### EXERCISE
Please return all lines from the records below that include the string "dropdown".

### DATA IN THIS EXERCISE
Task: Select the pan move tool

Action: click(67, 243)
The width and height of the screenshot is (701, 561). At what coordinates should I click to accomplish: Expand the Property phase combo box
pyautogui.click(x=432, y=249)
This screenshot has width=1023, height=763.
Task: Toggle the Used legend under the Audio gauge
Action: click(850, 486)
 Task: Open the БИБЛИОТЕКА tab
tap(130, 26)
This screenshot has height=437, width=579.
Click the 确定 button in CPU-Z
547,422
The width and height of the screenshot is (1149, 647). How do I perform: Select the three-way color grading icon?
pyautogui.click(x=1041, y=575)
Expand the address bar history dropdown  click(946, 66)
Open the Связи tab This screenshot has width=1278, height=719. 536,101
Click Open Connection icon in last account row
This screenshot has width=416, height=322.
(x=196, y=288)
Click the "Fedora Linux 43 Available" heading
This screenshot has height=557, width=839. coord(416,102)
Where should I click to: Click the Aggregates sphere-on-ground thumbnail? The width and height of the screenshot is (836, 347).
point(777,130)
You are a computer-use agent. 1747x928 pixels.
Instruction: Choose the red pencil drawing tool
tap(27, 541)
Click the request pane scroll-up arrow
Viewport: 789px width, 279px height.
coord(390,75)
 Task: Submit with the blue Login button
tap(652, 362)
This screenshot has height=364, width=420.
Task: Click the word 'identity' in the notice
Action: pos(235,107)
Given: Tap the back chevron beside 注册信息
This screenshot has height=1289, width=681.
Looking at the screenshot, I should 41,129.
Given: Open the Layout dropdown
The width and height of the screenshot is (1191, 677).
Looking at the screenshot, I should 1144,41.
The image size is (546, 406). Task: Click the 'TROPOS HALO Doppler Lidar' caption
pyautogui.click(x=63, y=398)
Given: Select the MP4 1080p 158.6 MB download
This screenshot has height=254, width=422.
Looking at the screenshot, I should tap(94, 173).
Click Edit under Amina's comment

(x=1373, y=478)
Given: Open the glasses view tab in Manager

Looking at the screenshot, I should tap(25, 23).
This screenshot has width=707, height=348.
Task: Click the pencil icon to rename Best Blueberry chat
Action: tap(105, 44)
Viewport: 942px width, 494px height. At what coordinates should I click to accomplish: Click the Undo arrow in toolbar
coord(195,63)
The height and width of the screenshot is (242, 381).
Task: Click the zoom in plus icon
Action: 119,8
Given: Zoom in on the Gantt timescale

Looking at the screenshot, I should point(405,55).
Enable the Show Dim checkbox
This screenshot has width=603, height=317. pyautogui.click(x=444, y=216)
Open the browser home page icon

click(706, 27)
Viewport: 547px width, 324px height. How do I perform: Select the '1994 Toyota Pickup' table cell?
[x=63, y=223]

### COMPLETED EXERCISE
Expand the address bar history dropdown  click(946, 66)
Given: Open the Layout dropdown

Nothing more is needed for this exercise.